EXERCISE DIRECTIONS: Take the lines below between the one holding "1568x612 pixels." and the one holding "The width and", inclusive, and copy them exactly. Add nothing.

RECORDS SHOWN:
= Beginning of Section =
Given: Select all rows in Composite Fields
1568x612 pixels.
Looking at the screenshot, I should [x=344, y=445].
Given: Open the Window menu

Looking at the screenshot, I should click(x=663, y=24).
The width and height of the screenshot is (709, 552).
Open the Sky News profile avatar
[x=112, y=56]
= End of Section =
= Beginning of Section =
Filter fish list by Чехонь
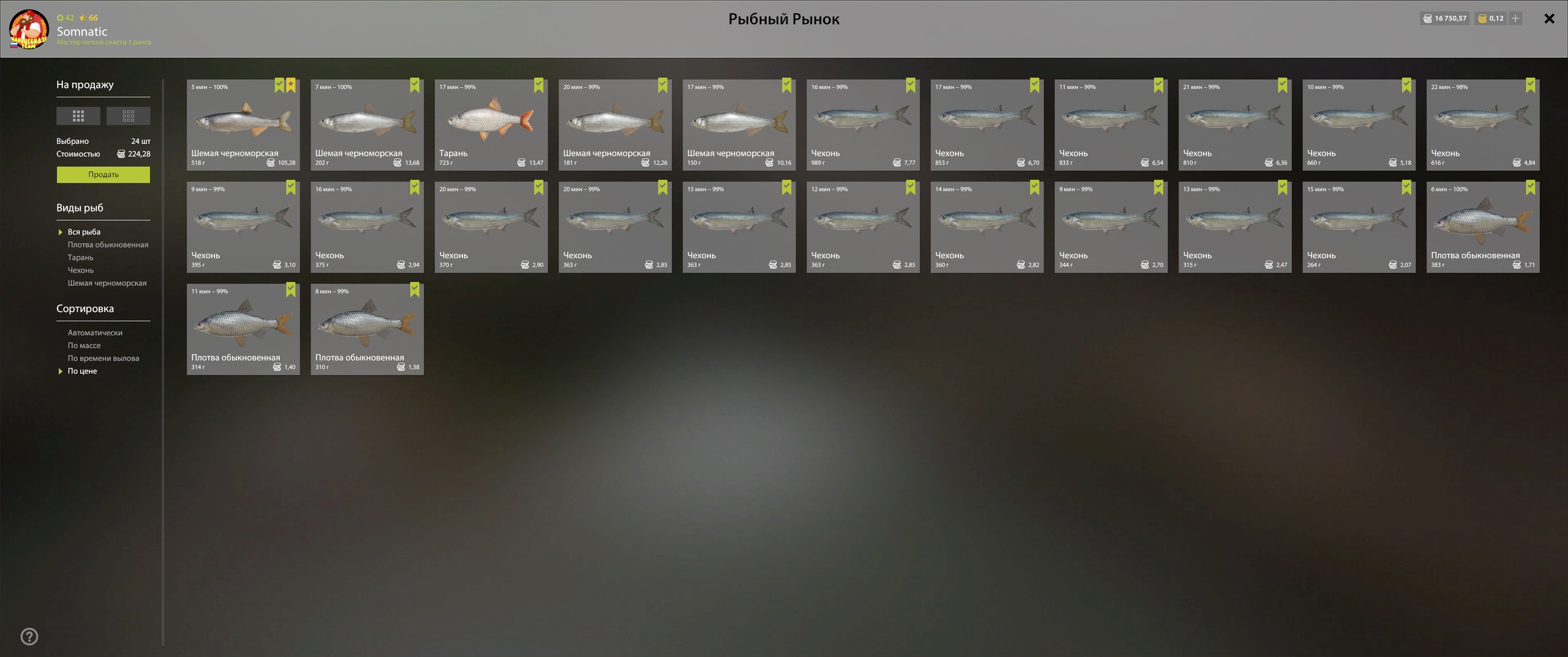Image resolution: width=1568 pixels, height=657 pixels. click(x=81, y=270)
= End of Section =
OUTPUT OF THE TASK:
1568x612 pixels.
Looking at the screenshot, I should [x=344, y=445].
Given: Open the Window menu

Looking at the screenshot, I should click(x=663, y=24).
The width and height of the screenshot is (709, 552).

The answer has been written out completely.